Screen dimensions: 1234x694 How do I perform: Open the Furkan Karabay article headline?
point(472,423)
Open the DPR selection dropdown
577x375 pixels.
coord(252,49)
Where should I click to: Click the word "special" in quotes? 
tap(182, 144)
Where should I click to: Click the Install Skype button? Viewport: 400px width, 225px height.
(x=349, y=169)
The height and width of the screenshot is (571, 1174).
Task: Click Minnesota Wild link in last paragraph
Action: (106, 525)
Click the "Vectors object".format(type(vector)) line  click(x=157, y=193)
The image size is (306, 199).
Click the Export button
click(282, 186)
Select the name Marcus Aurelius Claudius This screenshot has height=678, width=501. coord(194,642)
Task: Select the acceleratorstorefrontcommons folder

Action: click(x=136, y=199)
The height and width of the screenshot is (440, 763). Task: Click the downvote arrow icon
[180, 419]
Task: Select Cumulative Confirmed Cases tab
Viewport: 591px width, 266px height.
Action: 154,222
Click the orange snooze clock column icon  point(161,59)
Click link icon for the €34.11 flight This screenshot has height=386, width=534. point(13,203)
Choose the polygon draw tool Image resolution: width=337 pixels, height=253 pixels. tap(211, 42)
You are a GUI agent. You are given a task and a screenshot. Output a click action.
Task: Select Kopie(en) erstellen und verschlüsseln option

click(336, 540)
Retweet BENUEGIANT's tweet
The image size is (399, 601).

• • •

Problem description =>
Write out exactly, and only, each line from the one with "Task: Select the" down to the last line of the records above.

Task response =>
Task: Select the acceleratorstorefrontcommons folder

Action: click(x=136, y=199)
The height and width of the screenshot is (440, 763). Task: Click the downvote arrow icon
[180, 419]
Task: Select Cumulative Confirmed Cases tab
Viewport: 591px width, 266px height.
Action: 154,222
Click the orange snooze clock column icon  point(161,59)
Click link icon for the €34.11 flight This screenshot has height=386, width=534. point(13,203)
Choose the polygon draw tool Image resolution: width=337 pixels, height=253 pixels. tap(211, 42)
You are a GUI agent. You are given a task and a screenshot. Output a click action.
Task: Select Kopie(en) erstellen und verschlüsseln option

click(336, 540)
Retweet BENUEGIANT's tweet
The image size is (399, 601).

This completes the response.